This is a stoichiometry problem at heart.
Also notice that this is a neutralization reaction so the student is expected to know what will be the products
First step is to balance the equation
H3PO4 + 3KOH ---> K3PO4 + 3H2O
Second step is to convert values to moles. In this case since you are given the amount that will be produced, hang on to that for finding the percent yield. Remember that %yield =( Actual/Theoretical) X 100
49 g H3PO4 can be converted to moles by dividing by the Formula Mass or Gram Molecular Mass. The formula Mass for H3PO4 is 97.944
Therefore 49/97.944 = 0.500 Moles
Third Step is to use the molar ratio to discover the number of moles that should theoretically be produced
In this case since the molar ratio is 1:1 (numbers in front of the formulas in the balanced equation) 0.500 moles of K3PO4 should be produced.
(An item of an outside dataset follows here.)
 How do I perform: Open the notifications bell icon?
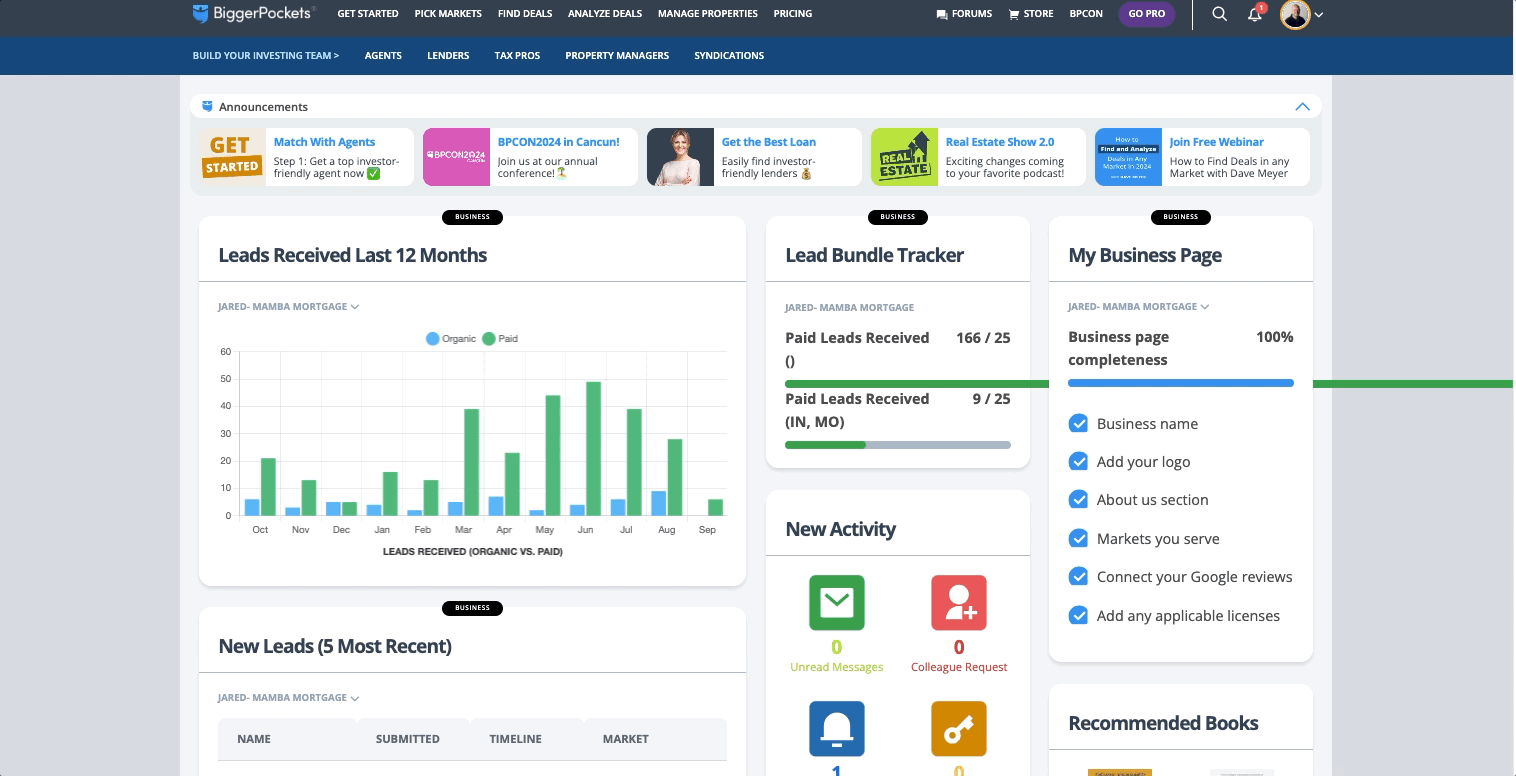[x=1254, y=14]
This is the theoretical yield
Fourth step is to convert theoretical moles to grams by multiplying the theoretical moles produced (0.500 moles) by the Formula Mass of K3PO4. This mass is 212.264.
Therefore 0.0500 X 212.264 = 106.132 g This should be the theoretical grams produced
If 49.0 grams were recovered
Then (49.0/106.132) X 100 is the percent yield
46.169 is the percent yield Rounded to the correct number of significant figures your answer should be 46.2 %